What to do
Find the line below with "Given: Expand the Planning mode dropdown" and the line with "You are a computer-use". Output them and the lines between, exactly, but not the pictures.

-*-

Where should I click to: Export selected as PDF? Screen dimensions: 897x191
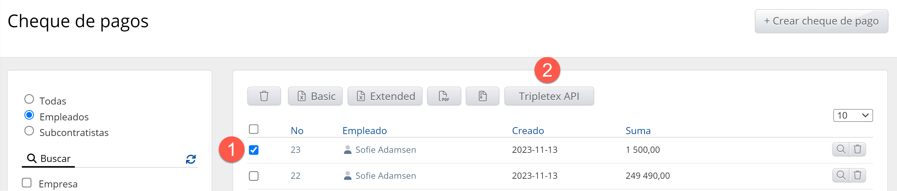pyautogui.click(x=444, y=96)
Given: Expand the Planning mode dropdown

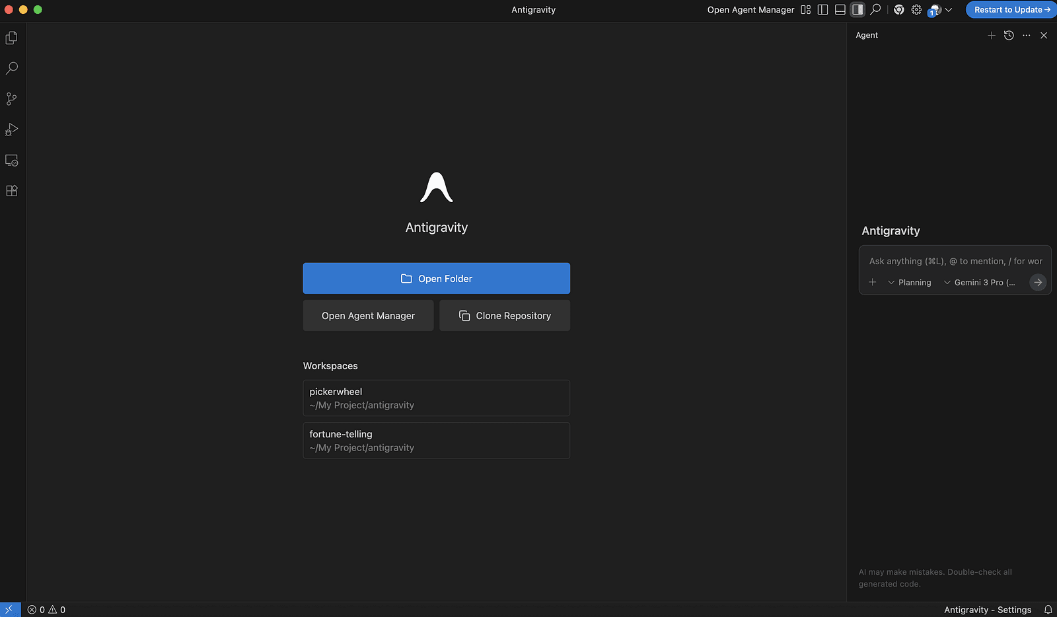Looking at the screenshot, I should 910,283.
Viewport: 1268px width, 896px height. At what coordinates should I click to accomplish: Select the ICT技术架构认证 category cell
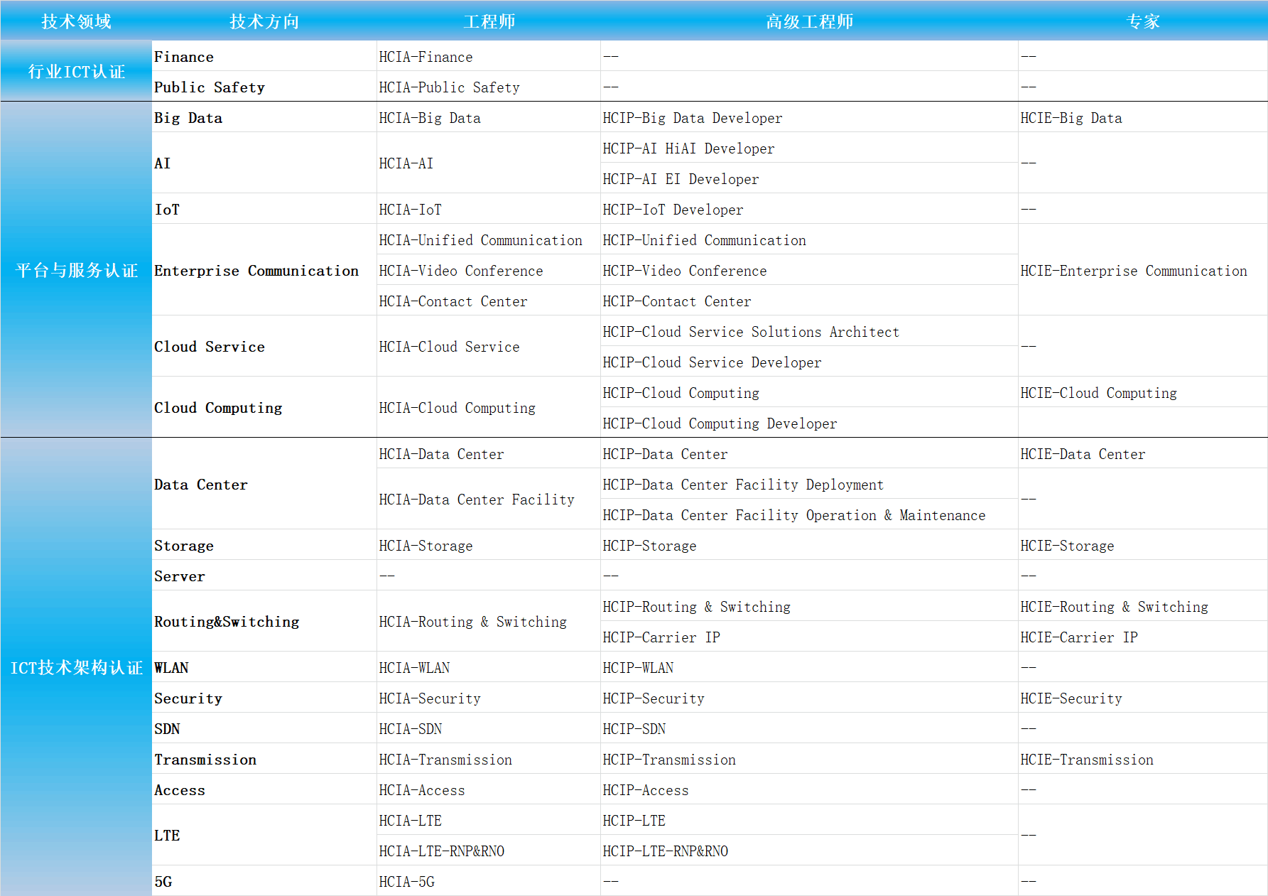76,667
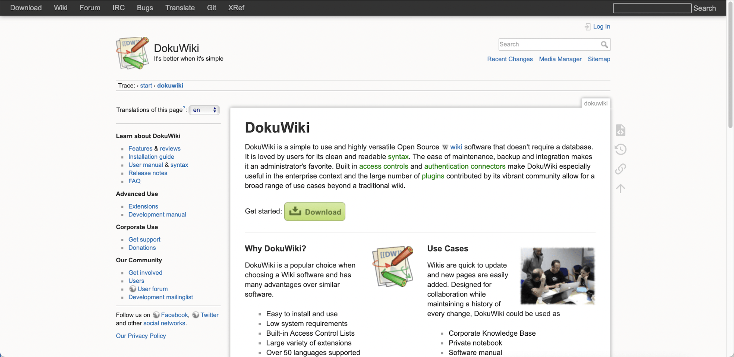
Task: Click the Backlinks chain icon
Action: pos(620,169)
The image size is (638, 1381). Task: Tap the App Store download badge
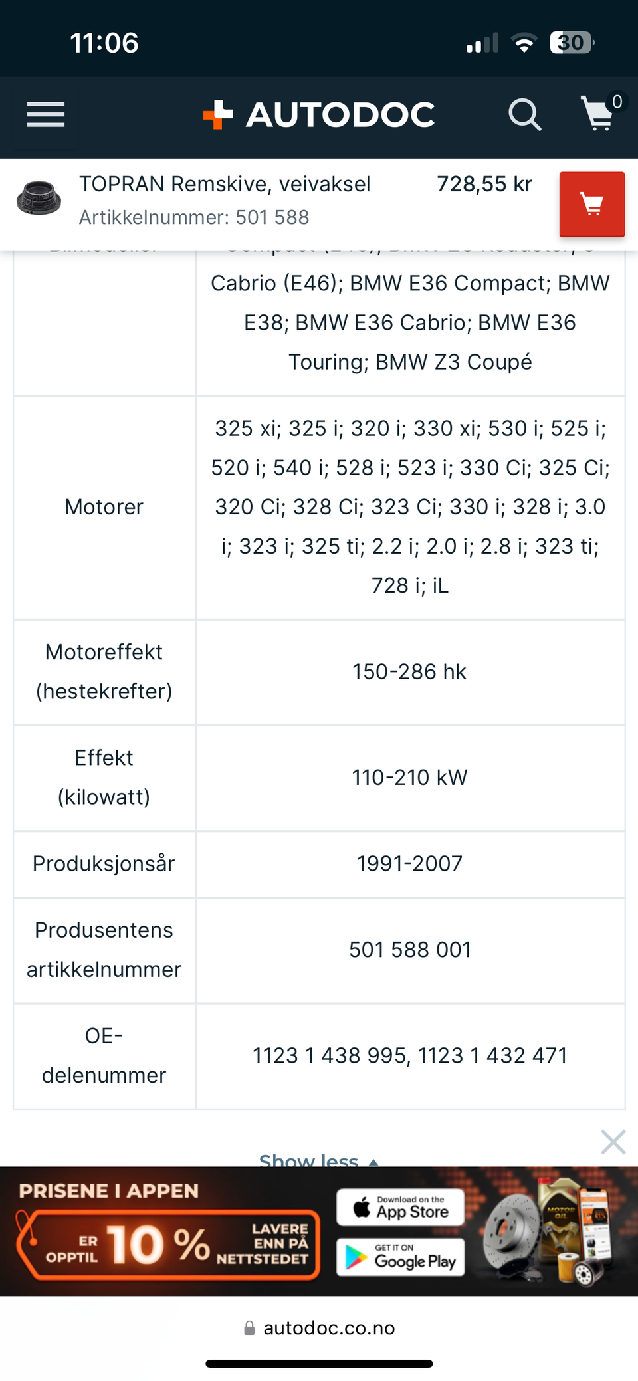(x=400, y=1207)
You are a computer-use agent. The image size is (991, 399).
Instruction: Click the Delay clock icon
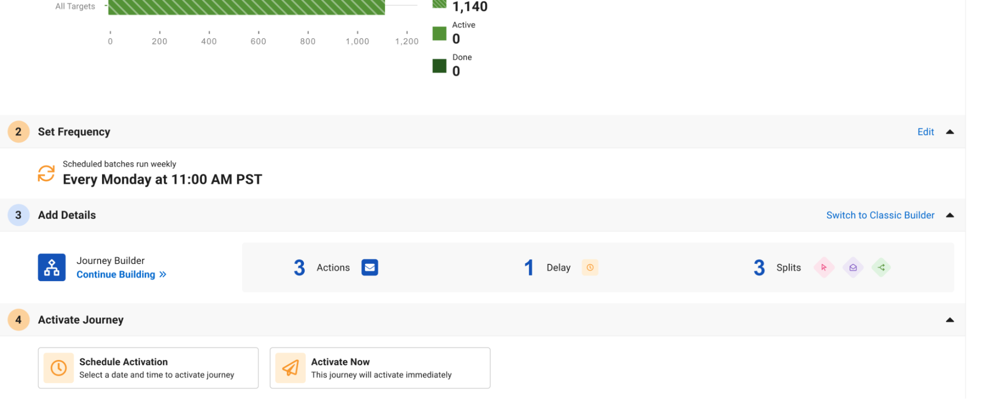tap(590, 267)
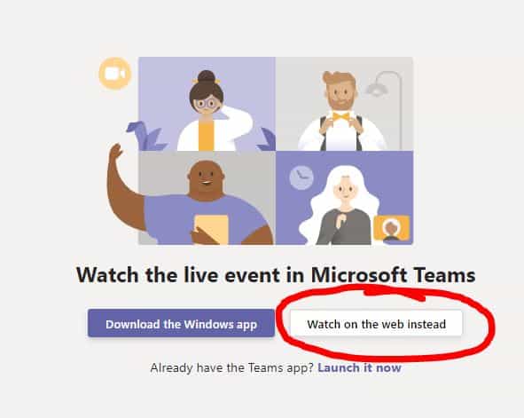Screen dimensions: 524x418
Task: Click the Download the Windows app button
Action: coord(181,323)

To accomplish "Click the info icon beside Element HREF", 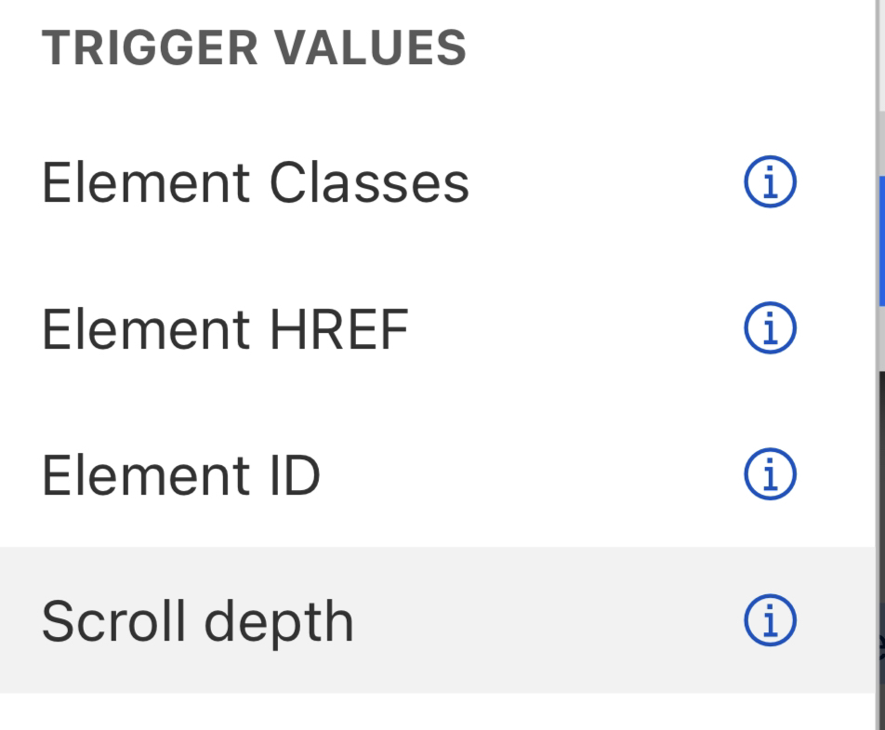I will click(x=772, y=326).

-*-

Expected answer
Given: Expand the Planning mode dropdown

Looking at the screenshot, I should 910,283.
Viewport: 1268px width, 896px height. At what coordinates should I click to accomplish: Select the ICT技术架构认证 category cell
76,667
Task: Click the Backlinks chain icon
Action: pos(620,169)
The image size is (638, 1381). Task: Tap the App Store download badge
(x=400, y=1207)
You are a computer-use agent. The image size is (991, 399).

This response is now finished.